Wellinghoff says Question 3 will lower power rates, points to success in other states

Passing Question 3 will lead to lower electric rates, contends Jon Wellinghoff, the former chairman of the Federal Energy Regulatory Commission, who’s with the Yes on 3 campaign. He said that instead of comparing average power prices in places with deregulation, you should look at the lowest rates available. He also said the Public Utilities Commission of Nevada’s report on Question 3 missed important information.

Nevada Politics Today had extended a debate invitation to both sides of this ballot initiative in August. The Yes on 3 campaign agreed to a debate, but the No on 3 campaign refused to participate.

“If Question 3 passes, electric rates will go down,” said Wellinghoff while filming Nevada Politics Today. “We’ve done a study, done by a nationally recognized utility expert, who’s indicated very clearly that there are substantial tax savings in accumulated differed income taxes and additional savings in over earnings from the company that would come back to Nevada ratepayers to lower their rates. So No. 1, we already have a pot of money that we see will in fact lower rates. In addition to that, if you look at what competition has been doing in other states, the actual experience for example in Texas, we know that rates will be lowered.”

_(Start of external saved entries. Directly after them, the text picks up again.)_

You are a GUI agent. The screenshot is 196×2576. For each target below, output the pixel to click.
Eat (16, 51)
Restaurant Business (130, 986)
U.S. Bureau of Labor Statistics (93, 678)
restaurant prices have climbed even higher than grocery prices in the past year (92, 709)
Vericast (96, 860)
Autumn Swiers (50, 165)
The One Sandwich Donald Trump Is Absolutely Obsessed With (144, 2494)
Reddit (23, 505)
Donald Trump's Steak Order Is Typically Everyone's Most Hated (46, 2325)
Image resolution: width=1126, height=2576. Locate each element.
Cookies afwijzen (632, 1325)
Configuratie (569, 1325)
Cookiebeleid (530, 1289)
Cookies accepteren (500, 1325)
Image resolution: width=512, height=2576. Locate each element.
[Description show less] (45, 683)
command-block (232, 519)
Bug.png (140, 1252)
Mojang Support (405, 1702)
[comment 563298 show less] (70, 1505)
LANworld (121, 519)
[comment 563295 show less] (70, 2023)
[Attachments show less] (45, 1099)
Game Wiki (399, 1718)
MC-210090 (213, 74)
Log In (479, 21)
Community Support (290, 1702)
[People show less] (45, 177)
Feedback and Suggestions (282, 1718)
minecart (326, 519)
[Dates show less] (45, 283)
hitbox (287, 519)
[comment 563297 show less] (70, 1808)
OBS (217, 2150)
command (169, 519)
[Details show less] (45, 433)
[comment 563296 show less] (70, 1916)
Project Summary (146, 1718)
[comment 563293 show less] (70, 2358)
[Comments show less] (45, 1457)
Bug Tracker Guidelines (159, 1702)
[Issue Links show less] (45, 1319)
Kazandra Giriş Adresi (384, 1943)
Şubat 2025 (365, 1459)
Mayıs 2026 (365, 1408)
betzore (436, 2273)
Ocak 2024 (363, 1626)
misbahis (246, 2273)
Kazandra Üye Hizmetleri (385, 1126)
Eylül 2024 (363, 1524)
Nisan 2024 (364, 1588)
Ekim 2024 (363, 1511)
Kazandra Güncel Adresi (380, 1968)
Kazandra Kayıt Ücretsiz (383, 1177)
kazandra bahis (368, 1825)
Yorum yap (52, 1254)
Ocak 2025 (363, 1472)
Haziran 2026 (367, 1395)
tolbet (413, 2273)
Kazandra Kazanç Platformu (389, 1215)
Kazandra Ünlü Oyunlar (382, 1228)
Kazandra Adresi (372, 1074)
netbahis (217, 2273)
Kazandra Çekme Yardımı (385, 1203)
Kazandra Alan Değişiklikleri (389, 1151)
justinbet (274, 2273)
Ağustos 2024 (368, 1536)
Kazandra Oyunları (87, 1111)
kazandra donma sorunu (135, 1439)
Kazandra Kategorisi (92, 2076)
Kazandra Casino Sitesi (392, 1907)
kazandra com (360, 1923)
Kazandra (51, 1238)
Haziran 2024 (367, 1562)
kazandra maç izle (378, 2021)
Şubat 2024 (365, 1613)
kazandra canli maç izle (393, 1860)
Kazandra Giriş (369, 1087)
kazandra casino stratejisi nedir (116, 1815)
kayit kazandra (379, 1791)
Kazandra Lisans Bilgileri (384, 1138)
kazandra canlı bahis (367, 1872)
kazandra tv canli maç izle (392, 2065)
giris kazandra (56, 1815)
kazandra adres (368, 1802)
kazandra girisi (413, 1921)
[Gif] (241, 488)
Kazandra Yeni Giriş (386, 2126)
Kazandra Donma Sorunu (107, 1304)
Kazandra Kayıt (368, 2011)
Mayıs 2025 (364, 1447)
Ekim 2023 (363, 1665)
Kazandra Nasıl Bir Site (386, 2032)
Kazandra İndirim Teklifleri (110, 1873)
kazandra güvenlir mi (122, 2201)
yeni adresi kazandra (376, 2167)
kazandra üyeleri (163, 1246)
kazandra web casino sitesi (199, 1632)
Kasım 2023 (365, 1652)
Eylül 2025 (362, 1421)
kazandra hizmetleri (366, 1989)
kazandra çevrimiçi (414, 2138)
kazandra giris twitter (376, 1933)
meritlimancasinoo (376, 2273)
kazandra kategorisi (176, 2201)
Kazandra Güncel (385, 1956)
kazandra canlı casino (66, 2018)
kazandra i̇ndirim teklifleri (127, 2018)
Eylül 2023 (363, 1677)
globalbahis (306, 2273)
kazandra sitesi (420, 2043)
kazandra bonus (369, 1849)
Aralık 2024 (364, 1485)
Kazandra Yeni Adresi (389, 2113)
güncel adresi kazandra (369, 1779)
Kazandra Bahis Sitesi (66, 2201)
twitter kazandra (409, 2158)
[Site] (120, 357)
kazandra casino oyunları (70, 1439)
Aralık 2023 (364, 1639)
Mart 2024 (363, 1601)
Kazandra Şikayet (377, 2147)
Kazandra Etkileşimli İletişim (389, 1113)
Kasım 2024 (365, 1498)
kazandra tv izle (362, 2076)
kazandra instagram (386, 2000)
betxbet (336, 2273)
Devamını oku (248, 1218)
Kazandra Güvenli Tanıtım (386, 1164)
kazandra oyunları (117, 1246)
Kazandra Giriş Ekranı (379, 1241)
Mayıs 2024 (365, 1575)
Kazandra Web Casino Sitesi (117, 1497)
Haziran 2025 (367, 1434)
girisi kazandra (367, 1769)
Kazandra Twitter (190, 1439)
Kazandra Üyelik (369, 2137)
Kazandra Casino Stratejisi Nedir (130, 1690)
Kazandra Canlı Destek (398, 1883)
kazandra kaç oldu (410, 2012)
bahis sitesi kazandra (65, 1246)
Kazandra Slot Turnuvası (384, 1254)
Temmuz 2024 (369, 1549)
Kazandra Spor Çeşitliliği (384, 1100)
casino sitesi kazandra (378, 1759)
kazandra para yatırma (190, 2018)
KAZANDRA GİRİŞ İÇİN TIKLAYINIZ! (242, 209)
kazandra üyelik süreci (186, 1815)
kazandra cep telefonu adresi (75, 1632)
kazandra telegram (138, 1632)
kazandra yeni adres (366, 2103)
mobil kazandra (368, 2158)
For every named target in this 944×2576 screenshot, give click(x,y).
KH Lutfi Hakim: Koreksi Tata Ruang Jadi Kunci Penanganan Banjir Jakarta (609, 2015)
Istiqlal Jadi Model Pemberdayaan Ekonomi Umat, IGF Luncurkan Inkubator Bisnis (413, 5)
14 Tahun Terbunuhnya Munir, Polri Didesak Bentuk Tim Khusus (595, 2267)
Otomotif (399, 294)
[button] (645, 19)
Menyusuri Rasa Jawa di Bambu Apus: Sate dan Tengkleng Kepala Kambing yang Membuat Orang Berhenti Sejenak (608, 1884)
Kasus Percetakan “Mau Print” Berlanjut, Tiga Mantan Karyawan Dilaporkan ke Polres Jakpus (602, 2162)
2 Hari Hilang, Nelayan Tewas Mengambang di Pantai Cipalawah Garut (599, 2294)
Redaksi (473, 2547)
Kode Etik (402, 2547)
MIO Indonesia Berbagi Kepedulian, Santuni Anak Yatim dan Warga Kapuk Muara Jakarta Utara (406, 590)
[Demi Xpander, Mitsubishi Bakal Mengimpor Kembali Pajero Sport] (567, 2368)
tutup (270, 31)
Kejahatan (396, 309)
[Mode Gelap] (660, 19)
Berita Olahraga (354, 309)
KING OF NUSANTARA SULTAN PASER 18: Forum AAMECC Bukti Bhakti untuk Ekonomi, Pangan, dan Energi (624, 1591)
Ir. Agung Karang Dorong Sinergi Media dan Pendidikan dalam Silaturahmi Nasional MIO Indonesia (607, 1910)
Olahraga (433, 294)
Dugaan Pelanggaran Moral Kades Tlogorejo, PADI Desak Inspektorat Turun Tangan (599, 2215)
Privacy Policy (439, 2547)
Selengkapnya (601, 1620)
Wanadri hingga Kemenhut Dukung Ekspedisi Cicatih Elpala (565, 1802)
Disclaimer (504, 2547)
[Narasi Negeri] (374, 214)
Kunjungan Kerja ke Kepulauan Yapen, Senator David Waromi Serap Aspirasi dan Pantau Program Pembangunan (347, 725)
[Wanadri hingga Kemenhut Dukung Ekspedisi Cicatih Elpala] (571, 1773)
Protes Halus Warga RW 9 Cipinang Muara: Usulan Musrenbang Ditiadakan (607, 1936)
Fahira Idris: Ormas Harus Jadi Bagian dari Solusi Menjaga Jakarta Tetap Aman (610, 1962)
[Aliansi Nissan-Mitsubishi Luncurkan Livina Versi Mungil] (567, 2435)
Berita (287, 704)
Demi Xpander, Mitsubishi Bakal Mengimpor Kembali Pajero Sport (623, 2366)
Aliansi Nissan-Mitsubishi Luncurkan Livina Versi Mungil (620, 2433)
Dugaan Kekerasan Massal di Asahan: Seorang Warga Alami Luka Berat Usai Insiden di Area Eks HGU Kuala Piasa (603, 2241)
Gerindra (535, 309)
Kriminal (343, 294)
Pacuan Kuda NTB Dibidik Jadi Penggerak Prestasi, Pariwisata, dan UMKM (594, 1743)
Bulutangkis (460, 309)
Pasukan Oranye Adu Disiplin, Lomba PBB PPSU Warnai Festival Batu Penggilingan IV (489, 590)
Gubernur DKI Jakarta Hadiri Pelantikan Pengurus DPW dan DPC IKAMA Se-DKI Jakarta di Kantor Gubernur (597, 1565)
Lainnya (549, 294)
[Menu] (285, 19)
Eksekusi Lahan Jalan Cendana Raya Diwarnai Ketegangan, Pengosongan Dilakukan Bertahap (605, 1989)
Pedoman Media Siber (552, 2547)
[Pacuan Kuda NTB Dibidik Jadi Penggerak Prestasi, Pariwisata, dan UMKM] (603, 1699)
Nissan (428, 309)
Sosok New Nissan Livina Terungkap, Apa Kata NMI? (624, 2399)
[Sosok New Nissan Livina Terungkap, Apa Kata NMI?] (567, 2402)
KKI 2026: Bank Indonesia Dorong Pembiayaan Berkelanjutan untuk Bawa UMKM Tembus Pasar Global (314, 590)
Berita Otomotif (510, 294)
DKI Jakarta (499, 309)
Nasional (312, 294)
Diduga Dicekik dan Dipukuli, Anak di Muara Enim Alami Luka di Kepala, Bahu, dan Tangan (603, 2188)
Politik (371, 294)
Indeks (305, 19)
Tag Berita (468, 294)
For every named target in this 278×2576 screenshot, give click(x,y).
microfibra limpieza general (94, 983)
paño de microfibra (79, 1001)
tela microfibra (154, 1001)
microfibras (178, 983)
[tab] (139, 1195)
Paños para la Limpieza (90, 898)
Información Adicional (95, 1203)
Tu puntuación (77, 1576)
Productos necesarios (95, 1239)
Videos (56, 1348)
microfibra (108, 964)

Wellinghoff cited Texas as an example where deregulation has lowered rates in Houston to 7.5 cents a kilowatt-hour, while the rate in Las Vegas which is around 13 cents a kilowatt-hour.

A No on 3 campaign commercial asserts that “in states that deregulated electricity, average rates are nearly 30 percent higher than Nevada’s.”

“Power prices are not higher” in places with deregulation, said Wellinghoff. He said that statistic depends on the use of the word “average.”

“By them picking averages, they’re picking the total of both very high rates in those states — because some rates provide flat rates over a very long period of time and the rates are obviously going to be higher – and also extremely low rates,” he said. “And that average comes out to some point that may be higher than what we’re paying in Nevada.

“Fortunately, if we have choice, we don’t have to pick the average rate or the highest rate in Nevada, as they do in Texas and other places, we can pick the lowest rate.”

Wellinghoff also noted that some deregulated states “started at a much higher price than Nevada already. So they were able to lower their rates considerably through competition.”

He also disputed a PUC report that predicted price increases under Question 3.

“The PUC did not even consider those tax effects,” Wellinghoff said. “They missed them entirely. Their staff missed those tax effects entirely in looking at what was going to happen to the rates in Nevada. So, yes, they’re wrong.”

Deregulation didn’t cause California’s infamous rolling blackouts in the early 2000s, he said.

“What happened in California was not a retail deregulation failure. It was a wholesale failure,” said Wellinghoff. It “won’t occur again” because FERC put protections “to ensure it won’t happen again and it hasn’t happened again.”

If Question 3 passes, Wellinghoff predicted that 10 to 20 retail providers would enter the Nevada market.